[Element and text position data]

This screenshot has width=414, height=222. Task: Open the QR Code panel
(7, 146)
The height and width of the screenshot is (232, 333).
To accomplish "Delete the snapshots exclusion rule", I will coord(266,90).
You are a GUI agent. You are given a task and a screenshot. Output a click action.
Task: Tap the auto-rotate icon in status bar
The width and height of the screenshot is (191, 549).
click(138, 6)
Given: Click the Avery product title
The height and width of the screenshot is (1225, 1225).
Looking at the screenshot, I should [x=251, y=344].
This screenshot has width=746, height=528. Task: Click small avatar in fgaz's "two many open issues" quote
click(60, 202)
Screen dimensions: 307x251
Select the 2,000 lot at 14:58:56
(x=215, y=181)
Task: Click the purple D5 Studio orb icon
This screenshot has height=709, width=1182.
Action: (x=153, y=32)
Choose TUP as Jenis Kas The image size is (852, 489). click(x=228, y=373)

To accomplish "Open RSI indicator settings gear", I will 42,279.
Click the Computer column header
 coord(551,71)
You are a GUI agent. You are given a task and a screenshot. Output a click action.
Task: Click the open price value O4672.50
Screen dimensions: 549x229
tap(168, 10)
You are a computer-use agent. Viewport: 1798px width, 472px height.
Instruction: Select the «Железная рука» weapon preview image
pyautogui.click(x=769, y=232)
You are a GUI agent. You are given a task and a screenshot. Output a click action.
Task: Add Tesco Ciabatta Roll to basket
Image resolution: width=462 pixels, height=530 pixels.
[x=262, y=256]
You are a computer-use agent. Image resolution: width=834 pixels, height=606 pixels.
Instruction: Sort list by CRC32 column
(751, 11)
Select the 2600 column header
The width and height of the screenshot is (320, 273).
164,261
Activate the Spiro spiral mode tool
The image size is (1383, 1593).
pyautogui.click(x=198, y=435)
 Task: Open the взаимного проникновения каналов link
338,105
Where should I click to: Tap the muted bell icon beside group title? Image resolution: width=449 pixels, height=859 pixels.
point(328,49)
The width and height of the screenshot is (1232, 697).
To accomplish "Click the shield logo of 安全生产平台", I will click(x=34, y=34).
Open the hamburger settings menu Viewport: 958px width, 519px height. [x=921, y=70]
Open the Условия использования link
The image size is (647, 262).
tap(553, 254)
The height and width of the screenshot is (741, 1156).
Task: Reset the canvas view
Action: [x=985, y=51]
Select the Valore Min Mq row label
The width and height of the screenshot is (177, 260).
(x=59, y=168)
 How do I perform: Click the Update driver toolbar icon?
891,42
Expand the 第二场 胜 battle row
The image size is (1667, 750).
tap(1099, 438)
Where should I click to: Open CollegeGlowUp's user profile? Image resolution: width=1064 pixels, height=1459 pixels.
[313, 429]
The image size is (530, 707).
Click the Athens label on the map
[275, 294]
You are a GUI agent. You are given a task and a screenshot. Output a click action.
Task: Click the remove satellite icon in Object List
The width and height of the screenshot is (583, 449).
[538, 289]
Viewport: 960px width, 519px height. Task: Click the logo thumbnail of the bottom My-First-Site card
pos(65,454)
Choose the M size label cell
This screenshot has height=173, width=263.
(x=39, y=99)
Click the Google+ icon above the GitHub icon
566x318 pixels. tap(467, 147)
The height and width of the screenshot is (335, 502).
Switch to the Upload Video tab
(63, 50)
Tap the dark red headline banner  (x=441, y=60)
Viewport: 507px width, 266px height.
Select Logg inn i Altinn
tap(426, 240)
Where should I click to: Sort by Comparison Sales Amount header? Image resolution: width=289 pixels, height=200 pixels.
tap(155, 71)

### Task objective
Convert the listing from the line containing "Viewport: 507px width, 266px height." through its last line into a JSON list of strings, one string per line, leaving out any blank lines.

### Result of the task
[
  "Viewport: 507px width, 266px height.",
  "Select Logg inn i Altinn",
  "tap(426, 240)",
  "Where should I click to: Sort by Comparison Sales Amount header? Image resolution: width=289 pixels, height=200 pixels.",
  "tap(155, 71)"
]